-- START OF Records for the exercise --

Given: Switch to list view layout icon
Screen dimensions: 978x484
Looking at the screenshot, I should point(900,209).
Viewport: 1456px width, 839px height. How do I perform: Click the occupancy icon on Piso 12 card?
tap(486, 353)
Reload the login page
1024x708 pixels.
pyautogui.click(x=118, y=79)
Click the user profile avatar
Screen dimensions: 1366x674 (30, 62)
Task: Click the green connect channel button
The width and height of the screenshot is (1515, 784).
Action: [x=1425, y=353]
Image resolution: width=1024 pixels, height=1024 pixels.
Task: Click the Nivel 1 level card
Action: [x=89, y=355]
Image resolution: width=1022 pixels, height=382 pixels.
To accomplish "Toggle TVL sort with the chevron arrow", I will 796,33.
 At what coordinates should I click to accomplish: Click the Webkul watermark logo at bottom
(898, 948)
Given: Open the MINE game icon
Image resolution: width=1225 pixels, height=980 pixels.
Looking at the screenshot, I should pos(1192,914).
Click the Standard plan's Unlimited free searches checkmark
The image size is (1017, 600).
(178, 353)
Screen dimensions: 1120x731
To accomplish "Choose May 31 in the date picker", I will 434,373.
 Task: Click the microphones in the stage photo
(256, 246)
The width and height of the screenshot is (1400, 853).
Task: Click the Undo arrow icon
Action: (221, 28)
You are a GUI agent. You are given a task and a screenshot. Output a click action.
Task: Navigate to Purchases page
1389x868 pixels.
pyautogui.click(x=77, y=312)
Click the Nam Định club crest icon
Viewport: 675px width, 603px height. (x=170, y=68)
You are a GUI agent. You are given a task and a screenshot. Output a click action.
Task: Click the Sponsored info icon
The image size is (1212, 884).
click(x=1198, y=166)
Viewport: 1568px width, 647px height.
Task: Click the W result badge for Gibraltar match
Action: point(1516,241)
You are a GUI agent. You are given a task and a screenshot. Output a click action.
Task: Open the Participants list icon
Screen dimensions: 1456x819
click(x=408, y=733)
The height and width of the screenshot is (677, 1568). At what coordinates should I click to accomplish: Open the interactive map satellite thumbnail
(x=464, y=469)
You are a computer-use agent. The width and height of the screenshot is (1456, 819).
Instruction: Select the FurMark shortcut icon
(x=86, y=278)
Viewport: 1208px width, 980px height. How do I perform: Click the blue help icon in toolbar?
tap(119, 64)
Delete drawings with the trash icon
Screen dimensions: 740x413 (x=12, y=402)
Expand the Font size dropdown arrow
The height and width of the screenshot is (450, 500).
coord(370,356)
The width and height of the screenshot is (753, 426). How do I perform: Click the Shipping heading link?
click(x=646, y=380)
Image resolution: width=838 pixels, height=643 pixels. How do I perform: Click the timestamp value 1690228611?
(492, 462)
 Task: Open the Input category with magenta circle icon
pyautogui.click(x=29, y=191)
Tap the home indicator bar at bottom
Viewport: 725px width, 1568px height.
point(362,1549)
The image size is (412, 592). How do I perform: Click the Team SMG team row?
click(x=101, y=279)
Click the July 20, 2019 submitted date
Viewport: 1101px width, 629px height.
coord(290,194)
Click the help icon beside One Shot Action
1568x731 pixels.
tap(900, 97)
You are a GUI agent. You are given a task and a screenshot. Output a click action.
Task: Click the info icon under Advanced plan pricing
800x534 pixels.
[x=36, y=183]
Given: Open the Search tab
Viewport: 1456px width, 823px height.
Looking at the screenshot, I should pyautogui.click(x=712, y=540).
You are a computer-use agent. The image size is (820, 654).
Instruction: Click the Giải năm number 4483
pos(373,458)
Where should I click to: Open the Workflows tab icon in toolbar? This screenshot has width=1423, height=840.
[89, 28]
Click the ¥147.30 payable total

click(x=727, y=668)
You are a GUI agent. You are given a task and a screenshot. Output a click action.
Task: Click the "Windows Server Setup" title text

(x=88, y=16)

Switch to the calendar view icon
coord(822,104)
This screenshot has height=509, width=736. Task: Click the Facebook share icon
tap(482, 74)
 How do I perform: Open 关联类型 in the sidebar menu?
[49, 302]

-- END OF Records for the exercise --

Problem requirements:
Rewrite all of the records above, replacing "GUI agent" with "interface agent" everywhere it occurs and keeping everything else the same.

Exercise solution:
Given: Switch to list view layout icon
Screen dimensions: 978x484
Looking at the screenshot, I should point(900,209).
Viewport: 1456px width, 839px height. How do I perform: Click the occupancy icon on Piso 12 card?
tap(486, 353)
Reload the login page
1024x708 pixels.
pyautogui.click(x=118, y=79)
Click the user profile avatar
Screen dimensions: 1366x674 (30, 62)
Task: Click the green connect channel button
The width and height of the screenshot is (1515, 784).
Action: [x=1425, y=353]
Image resolution: width=1024 pixels, height=1024 pixels.
Task: Click the Nivel 1 level card
Action: [x=89, y=355]
Image resolution: width=1022 pixels, height=382 pixels.
To accomplish "Toggle TVL sort with the chevron arrow", I will 796,33.
 At what coordinates should I click to accomplish: Click the Webkul watermark logo at bottom
(898, 948)
Given: Open the MINE game icon
Image resolution: width=1225 pixels, height=980 pixels.
Looking at the screenshot, I should pos(1192,914).
Click the Standard plan's Unlimited free searches checkmark
The image size is (1017, 600).
(178, 353)
Screen dimensions: 1120x731
To accomplish "Choose May 31 in the date picker", I will 434,373.
 Task: Click the microphones in the stage photo
(256, 246)
The width and height of the screenshot is (1400, 853).
Task: Click the Undo arrow icon
Action: (221, 28)
You are a interface agent. You are given a task and a screenshot. Output a click action.
Task: Navigate to Purchases page
1389x868 pixels.
pyautogui.click(x=77, y=312)
Click the Nam Định club crest icon
Viewport: 675px width, 603px height. (x=170, y=68)
You are a interface agent. You are given a task and a screenshot. Output a click action.
Task: Click the Sponsored info icon
The image size is (1212, 884).
click(x=1198, y=166)
Viewport: 1568px width, 647px height.
Task: Click the W result badge for Gibraltar match
Action: point(1516,241)
You are a interface agent. You are given a task and a screenshot. Output a click action.
Task: Open the Participants list icon
Screen dimensions: 1456x819
click(x=408, y=733)
The height and width of the screenshot is (677, 1568). At what coordinates should I click to accomplish: Open the interactive map satellite thumbnail
(x=464, y=469)
You are a computer-use agent. The width and height of the screenshot is (1456, 819).
Instruction: Select the FurMark shortcut icon
(x=86, y=278)
Viewport: 1208px width, 980px height. How do I perform: Click the blue help icon in toolbar?
tap(119, 64)
Delete drawings with the trash icon
Screen dimensions: 740x413 (x=12, y=402)
Expand the Font size dropdown arrow
The height and width of the screenshot is (450, 500).
coord(370,356)
The width and height of the screenshot is (753, 426). How do I perform: Click the Shipping heading link?
click(x=646, y=380)
Image resolution: width=838 pixels, height=643 pixels. How do I perform: Click the timestamp value 1690228611?
(492, 462)
 Task: Open the Input category with magenta circle icon
pyautogui.click(x=29, y=191)
Tap the home indicator bar at bottom
Viewport: 725px width, 1568px height.
point(362,1549)
The image size is (412, 592). How do I perform: Click the Team SMG team row?
click(x=101, y=279)
Click the July 20, 2019 submitted date
Viewport: 1101px width, 629px height.
coord(290,194)
Click the help icon beside One Shot Action
1568x731 pixels.
tap(900, 97)
You are a interface agent. You are given a task and a screenshot. Output a click action.
Task: Click the info icon under Advanced plan pricing
800x534 pixels.
[x=36, y=183]
Given: Open the Search tab
Viewport: 1456px width, 823px height.
Looking at the screenshot, I should pyautogui.click(x=712, y=540).
You are a computer-use agent. The image size is (820, 654).
Instruction: Click the Giải năm number 4483
pos(373,458)
Where should I click to: Open the Workflows tab icon in toolbar? This screenshot has width=1423, height=840.
[89, 28]
Click the ¥147.30 payable total

click(x=727, y=668)
You are a interface agent. You are given a task and a screenshot. Output a click action.
Task: Click the "Windows Server Setup" title text

(x=88, y=16)

Switch to the calendar view icon
coord(822,104)
This screenshot has height=509, width=736. Task: Click the Facebook share icon
tap(482, 74)
 How do I perform: Open 关联类型 in the sidebar menu?
[49, 302]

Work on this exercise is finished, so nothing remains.